Surfers plan to paddle off Ditch Plains in Montauk Friday night in tribute, friends said Thursday.

Kessler, who was born in Greece, was adopted by a New York City couple and raised on the Upper West Side. He was part of an underground community of graffiti artists and skateboarders who skated in playgrounds and empty pools.

"He's the elder statesman," said Tony Farmer, 40, of Brooklyn. "He's the cat that was there the longest, and he was there at the beginning and he always stayed true."

In a video on YouTube, Kessler said he dropped out of college because skateboarding was all he wanted to do. "We always need to step outside of our own limitations," he said. "You see somebody else and what they're able to do, and it'll help you to push it one step further."

While some skateboarders dropped out of the scene, Kessler continued skating between cars on busy New York streets, said Jaime Owens, editor of Skateboarder magazine in San Clemente, Calif.

"He still was a vital part of New York skateboarding," Owens said.

After beating drug addiction in the 1980s, Kessler created parks in the city and suburbs, including one in Montauk. Now they're ubiquitous, Farmer said. "He knew what the possibilities were," Farmer said. "He was just passing it on to the next generation."

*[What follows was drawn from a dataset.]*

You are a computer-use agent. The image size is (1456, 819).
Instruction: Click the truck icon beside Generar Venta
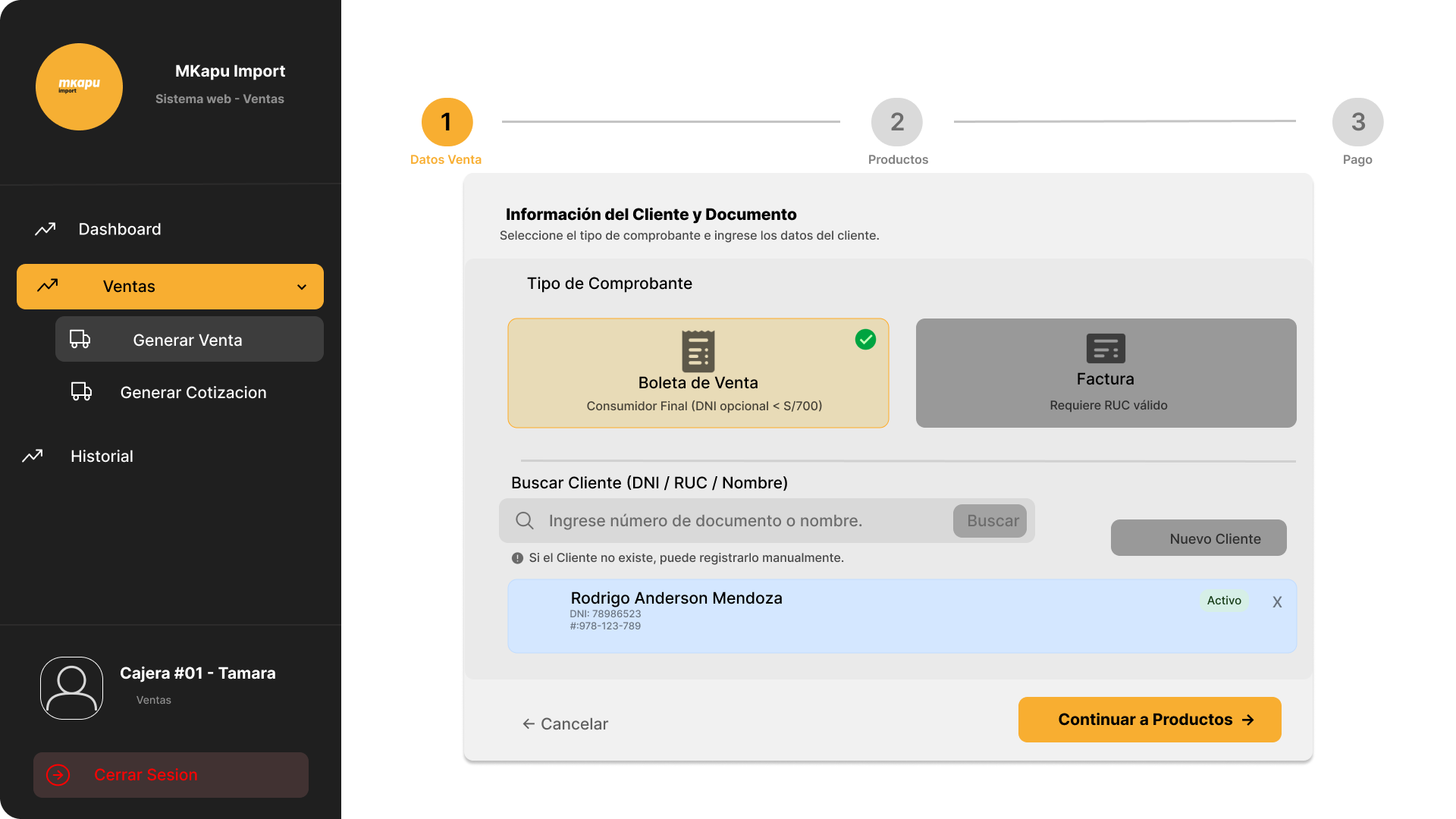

Kessler used blunt language to steer acquaintances away from drugs, friends said. He was estranged from his family and usually celebrated holidays with friends. But he was generous and once madeThanksgiving dinner for homeless people, Farmer said.

"He did a lot and didn't really ask for much in return," Huerta said.

Friends are planning a funeral Sunday at Cedar Park Cemetery in Paramus, N.J., Huerta said.

p.s. The deck I have in my large pic on the bottom of my blog is an ALVA.